“I decided to drop out and trust that it would all work out OK. It was pretty scary at the time, but looking back it was one of the best decisions I ever made. The minute I dropped out I could stop taking the required classes that didn’t interest me, and begin dropping in on the ones that looked interesting.”
That’s Steve Jobs describing how he dropped out of Reed College years ago. He talks about how the decision to drop out was scary because he didn’t know what would happen next, and how he felt guilty because his parents were completely devoted to the idea of sending him to university, so much so that they were spending every dime of their savings to do so.

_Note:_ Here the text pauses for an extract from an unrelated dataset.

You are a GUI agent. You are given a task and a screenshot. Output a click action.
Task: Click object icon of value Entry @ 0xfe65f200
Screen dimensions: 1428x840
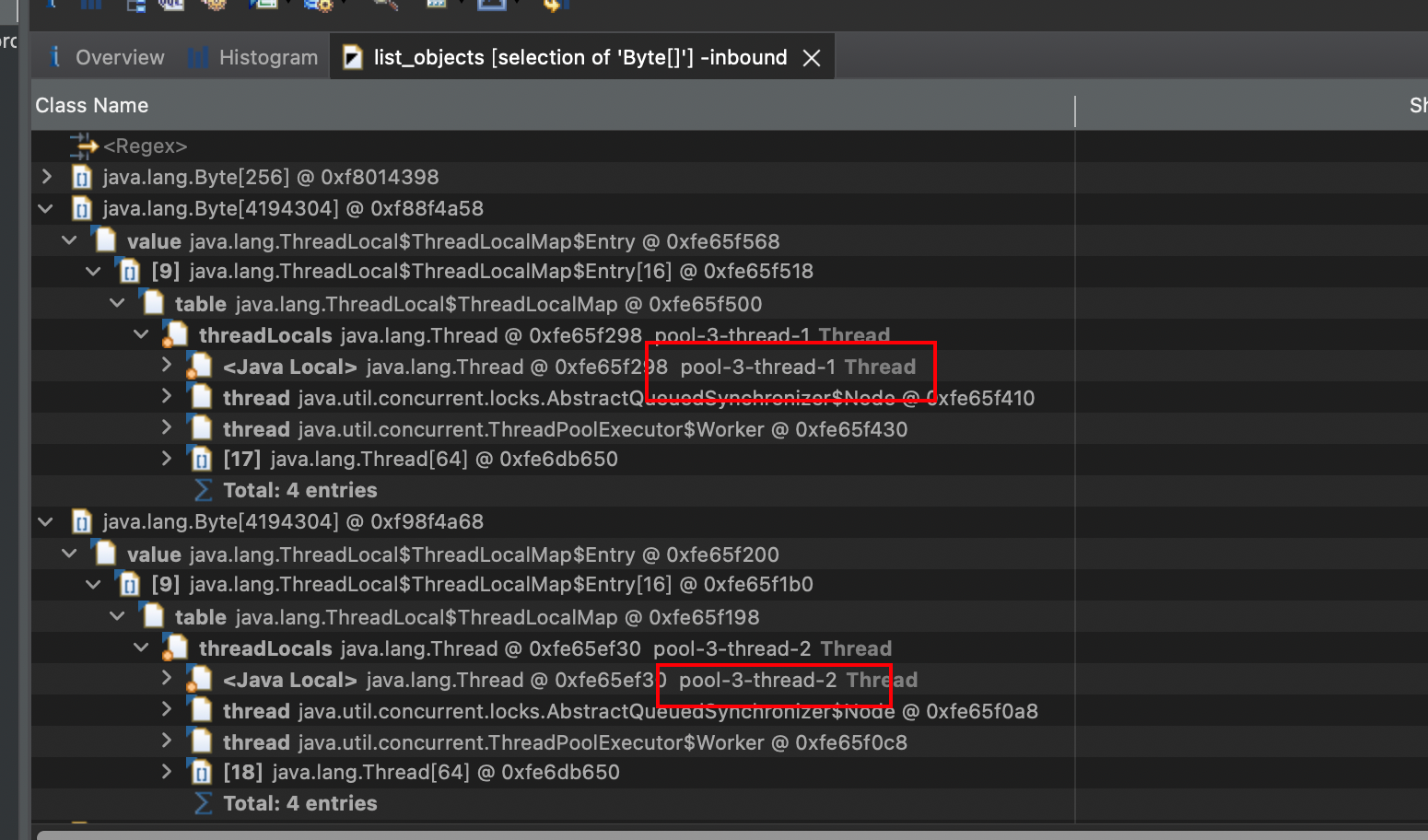(x=106, y=554)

But Jobs is a naturally curious person, and after he dropped out, he started taking classes that might have seemed strange and pointless, but for some reason caught his interest. One of these was a calligraphy class. He took the course and didn’t use the knowledge for 10 years, but eventually that training in aesthetic design would play a critical role in creating the first Macs.
Curiosity is being attentive to the world around you. It is about trying things out, and researching them, and being intrigued about life in general. Curiosity doesn’t mean looking into something because you have to, and it doesn’t mean learning how to solve a problem under orders from your boss. It means wondering how something works, simply because you don’t know how yet. It means having fun learning about the world, even though your new knowledge might have no immediate application to your life right now.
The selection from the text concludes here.